- Cover of the Belgian edition
- Date: 1969
- Series: Spirou et Fantasio
- Publisher: Dupuis

Creative team
- Writers: Franquin with Peyo, Gos
- Artists: Franquin with Jidéhem

Original publication
- Published in: Spirou magazine
- Issues: 1539 - #1556, #1435 - #1455;
- Date of publication: 1967 - 1968, 1965 - 1966
- Language: French
- ISBN: 2-8001-0021-4

Chronology
- Preceded by: QRN sur Bretzelburg, 1966
- Followed by: Le faiseur d'or, 1970

= Panade à Champignac =

Panade à Champignac is the nineteenth album of the Spirou et Fantasio series. The story, written and drawn by Franquin, was serialised along with Bravo les Brothers in Spirou magazine before publication as a hardcover album in 1969.

================

→ What you need to do
(a) Render this sentence from the album entry in Spanish: "Panade à Champignac is the nineteenth album of the Spirou et Fantasio series."
(b) Please echo back the stretch of the album entry between "Panade à Champignac is" and "album in 1969.", inclusive.

================

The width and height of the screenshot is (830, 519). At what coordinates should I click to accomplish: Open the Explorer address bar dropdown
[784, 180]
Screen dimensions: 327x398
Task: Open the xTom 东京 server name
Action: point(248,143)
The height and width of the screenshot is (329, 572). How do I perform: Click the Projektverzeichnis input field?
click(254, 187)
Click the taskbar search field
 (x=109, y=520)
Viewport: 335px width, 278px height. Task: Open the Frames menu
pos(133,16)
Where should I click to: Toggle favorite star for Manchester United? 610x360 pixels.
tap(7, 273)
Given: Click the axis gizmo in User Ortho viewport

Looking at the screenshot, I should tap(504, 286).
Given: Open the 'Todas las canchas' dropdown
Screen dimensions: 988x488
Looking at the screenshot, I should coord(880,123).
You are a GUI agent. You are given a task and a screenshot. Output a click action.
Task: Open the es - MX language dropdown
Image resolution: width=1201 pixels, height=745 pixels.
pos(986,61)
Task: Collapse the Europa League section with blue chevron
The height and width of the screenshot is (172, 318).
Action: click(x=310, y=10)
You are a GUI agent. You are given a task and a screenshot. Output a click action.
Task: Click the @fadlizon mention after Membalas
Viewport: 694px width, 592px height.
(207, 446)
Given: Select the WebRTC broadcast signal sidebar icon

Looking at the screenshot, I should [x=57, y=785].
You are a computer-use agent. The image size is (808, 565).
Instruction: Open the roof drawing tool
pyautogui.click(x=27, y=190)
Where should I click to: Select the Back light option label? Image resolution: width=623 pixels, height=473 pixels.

================

→ Correct answers
(a) Panade à Champignac es el decimonoveno álbum de la serie Spirou et Fantasio.

(b)
Panade à Champignac is the nineteenth album of the Spirou et Fantasio series. The story, written and drawn by Franquin, was serialised along with Bravo les Brothers in Spirou magazine before publication as a hardcover album in 1969.